(Énoncé) Modifiez le passage de l'article sur les énergies vertes qui commence par les mots contenant « La troisième source » et se termine par « bout du nez? » : réécrivez-le en remplaçant « farce » par « plaisanterie ».

(Extrait du document)
--------------------

ÉNERGIE VERTE? WÔ, LES MOTEURS!
 
par Carl-Stéphane Huot
  
  
          Nous entendons les écologistes nous seriner dans les oreilles à longueur de journée la nécessité d'utiliser des énergies dites « vertes », en première ligne de celles-ci le photo-voltaïque (communément appelée énergie solaire), l'éolienne et l'hydrogène. Cependant, aucune de ces énergies ne devrait, à mon avis, être classée comme verte. Voyons cela de plus près. 
  
          La première objection au photo-voltaïque tient en sa faible « densité de production ». En effet, au maximum, on peut espérer un rendement de 3 à 3,5 mégawatts/heure (MW/h) par hectare, contre plusieurs centaines pour une centrale thermique compacte, comme celles que l'on peut trouver sur un navire. Deuxièmement, elle ne fonctionne globalement que la moitié du temps, à cause de la nuit. Enfin, ces cellules photo-voltaïques sont très polluantes à produire et à rejeter par la suite.
 
          Pour l'éolienne, on peut faire la même remarque sur la densité maximale de production, qui est de l'ordre de 3,2 MW/h par hectare, pour des éoliennes de 97,5 mètres de diamètre. Deuxième objection maintenant. Une éolienne est calculée pour une vitesse du vent précise. Si le vent est plus fort, l'éolienne ne produira pas plus que le maximum pour laquelle elle est conçue. Pire, sa capacité de production dépend du cube de la vitesse du vent. Ainsi, quand la vitesse de celui-ci diminue de 20%, la puissance de l'éolienne n'est plus que de 80%³ = 51,2% de sa capacité de production... Il faut donc prévoir des énergies alternatives ou augmenter considérablement le nombre d'éoliennes pour assurer une production constante.  
  
          La troisième source d'énergie est une vraie farce. En effet, avant de pouvoir mettre de l'hydrogène dans un hypothétique moteur, il faut tout d'abord la produire à partir de l'hydrolyse de l'eau. Et pour obtenir 1 joule d'énergie de l'hydrogène lors de sa combustion, il faut d'abord y mettre 1 joule, plus les pertes pour l'hydrolyse de l'hydrogène, plus les pertes pour liquéfier celui-ci et le conserver – ou du moins, pour le comprimer en bouteilles –, plus les pertes dans le moteur lui-même, qui sont de l'ordre de 70%. Bref, on peut estimer que pour obtenir 1 joule de travail de notre moteur, il faut en mettre entre 5 et 6 en production d'hydrogène. Ces petits malins d'écologistes pensent-ils que l'hydrogène est produit en se remuant le bout du nez? 
  
Économique et ingénierie des sources alternatives d'énergie 
  
          Nos gouvernements et sociétés d'État – Hydro-Québec en particulier – investissent beaucoup d'argent pour améliorer le rendement des énergies dites vertes. Est-ce rentable pour la population? Voyons cela de plus près, à commencer par l'éolienne.

--------------------

(Données brutes)
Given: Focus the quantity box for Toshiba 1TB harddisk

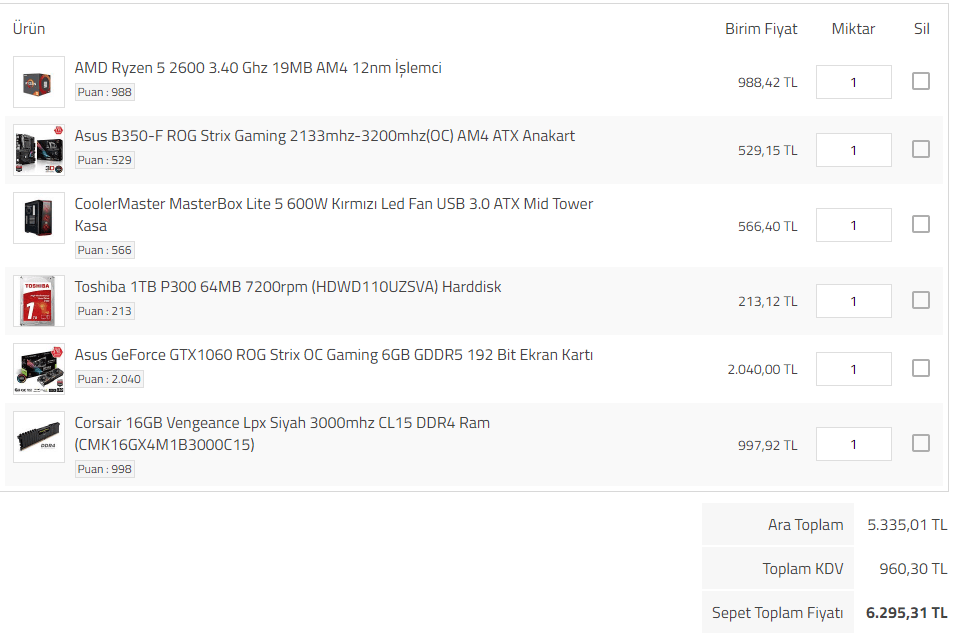Looking at the screenshot, I should tap(853, 301).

--------------------

(Corrigé)
La troisième source d'énergie est une vraie plaisanterie. En effet, avant de pouvoir mettre de l'hydrogène dans un hypothétique moteur, il faut tout d'abord la produire à partir de l'hydrolyse de l'eau. Et pour obtenir 1 joule d'énergie de l'hydrogène lors de sa combustion, il faut d'abord y mettre 1 joule, plus les pertes pour l'hydrolyse de l'hydrogène, plus les pertes pour liquéfier celui-ci et le conserver – ou du moins, pour le comprimer en bouteilles –, plus les pertes dans le moteur lui-même, qui sont de l'ordre de 70%. Bref, on peut estimer que pour obtenir 1 joule de travail de notre moteur, il faut en mettre entre 5 et 6 en production d'hydrogène. Ces petits malins d'écologistes pensent-ils que l'hydrogène est produit en se remuant le bout du nez?